Eso me ayudo muchísimo, pues tuve la oportunidad de viajar por todo el país buscando personas con alguna discapacidad, hablando con ellas, viendo sus necesidades y tomando conciencia de lo alejada que se encontraba esta población etárea de la mano del Estado y de sus instituciones. Unido a lo anterior inicié mis estudios por madures y tome varios cursos de masajes en el colegio universitario de Alajuela.
En 1995, empecé a laborar en el Centro deportivo costarricense israelí. Al mismo tiempo que fundé una clínica de masajes en conjunto con cuatro amigos más. En 1996, tuve la dicha de ser nombrado ante el consejo técnico del instituto Helen Keller.
En 1997, formé parte de la Junta Directiva del Patronato Nacional de Ciegos, entidad gubernamental. Más tarde en 1999 inicié en conjunto con un amigo un programa de radio llamado “Acercamiento”, de corte cultural.
En el 2001, junto con otros amigos creamos la Fundación para el progreso de las personas ciegas (Fundaprogreci), que inscribimos en el 2002 con el propósito de mejorar la calidad de vida de las personas ciegas.
Asimismo, inicié mi carrera universitaria en administración de empresas y en octubre de ese mismo año empecé a laborar en el Banco Popular y de Desarrollo Comunal, sitio donde actualmente laboro.
En diciembre de 2004, creamos por medio de la Fundaprogrect la orden al mérito Fernando Centeno Güell, quien es el padre de la Educación Especial en Costa Rica, esto para reconocer a las personas con o sin discapacidad físicas o jurídicas que han realizado acciones que favorezcan el desarrollo de nuestro colectivo, además de rescatar la figura insigne de don Fernando Centeno, esta orden continua vigente y la entrega se hace en la Casa de la cultura de Heredia, provincia donde está la cede oficial de la Fundación. En el año 2005 inicié una de las luchas más reconfortantes, cuando en conjunto con la Fundación y el señor Alberto cabezas Villalobos, logramos que las personas ciegas de Costa Rica pudieran votar secretamente, permitiéndoles ejercer el derecho que hasta entonces estuvo vedado.
En el 2007, creamos y dirigimos la Comisión de Discapacidad de la Municipalidad de Santo Domingo. Ya para el 2008 propongo y presento ante el Sindicato del Banco Popular, incluir el tema discapacidad en su convención colectiva, a fin de mejorar la condición laboral de los empleados con capacidades reducidas y abrir puertas a la contratación de nuevas personas en esta condición, lo cual fue incluido y aprobado por la Junta Directiva de dicho Banco, ahora solo falta el visto bueno de la Contraloría General de la República. En este mismo año solicité, en conjunto con dos amigos más, que las cédulas de identidad de todos los costarricenses tengan un formato que pueda ser reconocido por las personas ciegas.

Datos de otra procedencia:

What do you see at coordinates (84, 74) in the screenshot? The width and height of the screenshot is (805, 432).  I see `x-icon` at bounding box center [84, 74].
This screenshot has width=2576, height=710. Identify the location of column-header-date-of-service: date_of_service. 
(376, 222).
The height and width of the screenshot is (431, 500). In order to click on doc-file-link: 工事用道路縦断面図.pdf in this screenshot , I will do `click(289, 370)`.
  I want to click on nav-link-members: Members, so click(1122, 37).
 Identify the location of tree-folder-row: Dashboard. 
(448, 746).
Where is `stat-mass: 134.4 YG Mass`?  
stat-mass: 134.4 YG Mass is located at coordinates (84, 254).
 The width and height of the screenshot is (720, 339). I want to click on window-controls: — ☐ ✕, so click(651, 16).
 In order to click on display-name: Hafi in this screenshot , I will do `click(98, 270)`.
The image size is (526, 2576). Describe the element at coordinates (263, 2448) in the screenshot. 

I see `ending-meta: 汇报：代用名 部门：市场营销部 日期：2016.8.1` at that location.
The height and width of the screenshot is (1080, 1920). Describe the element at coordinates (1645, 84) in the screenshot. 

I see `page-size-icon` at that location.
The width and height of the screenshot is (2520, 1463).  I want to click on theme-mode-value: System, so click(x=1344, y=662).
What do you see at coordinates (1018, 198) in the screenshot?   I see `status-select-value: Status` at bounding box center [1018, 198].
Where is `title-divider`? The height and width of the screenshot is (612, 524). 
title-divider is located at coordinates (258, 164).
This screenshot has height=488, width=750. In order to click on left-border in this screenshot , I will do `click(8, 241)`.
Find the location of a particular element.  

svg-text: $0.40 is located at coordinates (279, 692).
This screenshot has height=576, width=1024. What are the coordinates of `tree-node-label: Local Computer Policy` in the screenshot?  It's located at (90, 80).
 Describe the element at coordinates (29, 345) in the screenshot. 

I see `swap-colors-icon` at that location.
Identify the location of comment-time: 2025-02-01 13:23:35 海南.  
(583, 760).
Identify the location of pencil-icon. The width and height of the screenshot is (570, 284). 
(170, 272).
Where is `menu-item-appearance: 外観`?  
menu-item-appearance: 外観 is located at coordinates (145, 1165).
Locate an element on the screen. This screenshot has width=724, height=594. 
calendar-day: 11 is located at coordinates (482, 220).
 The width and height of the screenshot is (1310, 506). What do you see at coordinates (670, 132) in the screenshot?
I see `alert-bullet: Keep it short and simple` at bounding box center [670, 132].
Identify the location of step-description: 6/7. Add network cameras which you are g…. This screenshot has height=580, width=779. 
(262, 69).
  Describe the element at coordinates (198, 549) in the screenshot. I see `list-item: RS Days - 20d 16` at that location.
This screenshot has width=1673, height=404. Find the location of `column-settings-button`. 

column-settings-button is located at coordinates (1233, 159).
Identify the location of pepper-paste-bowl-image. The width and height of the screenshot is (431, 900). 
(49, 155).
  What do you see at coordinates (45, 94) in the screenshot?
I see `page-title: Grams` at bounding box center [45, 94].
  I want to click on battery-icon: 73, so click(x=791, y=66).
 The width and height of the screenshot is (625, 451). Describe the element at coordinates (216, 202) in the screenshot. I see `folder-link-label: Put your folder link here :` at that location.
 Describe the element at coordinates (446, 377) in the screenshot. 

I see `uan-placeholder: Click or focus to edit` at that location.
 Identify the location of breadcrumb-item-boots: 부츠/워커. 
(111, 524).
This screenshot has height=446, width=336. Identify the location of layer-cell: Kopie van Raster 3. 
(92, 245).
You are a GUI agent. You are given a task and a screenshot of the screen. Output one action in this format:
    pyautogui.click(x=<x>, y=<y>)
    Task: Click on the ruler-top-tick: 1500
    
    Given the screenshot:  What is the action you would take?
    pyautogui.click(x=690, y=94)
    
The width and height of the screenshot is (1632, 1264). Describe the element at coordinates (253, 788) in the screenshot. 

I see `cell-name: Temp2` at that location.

En la actualidad todos mis esfuerzos están dirigidos a trabajar con el Partido Pase, con el cual me identifico plenamente por mi formación humanista y mi deseo de mejorar la condición de vida de la población con discapacidad; además, porque reconozco la necesidad de que las minorías de este país tengan acceso al poder, dado que por más de dos décadas la parte social ha estado lejos de las agendas de los partidos tradicionales, en este sentido ya trabajé en la organización de mi provincia, –Heredia- por la que tengo un profundo cariño y orgullo.
Por último, espero que los heredianos se unan a mi lucha y me apoyen para convertirme en diputado en el 2010, para proseguir con la lucha de mi colectivo y cumplir proyectos que vuelvan a hacer de nuestra provincia, la mejor ciudad del país.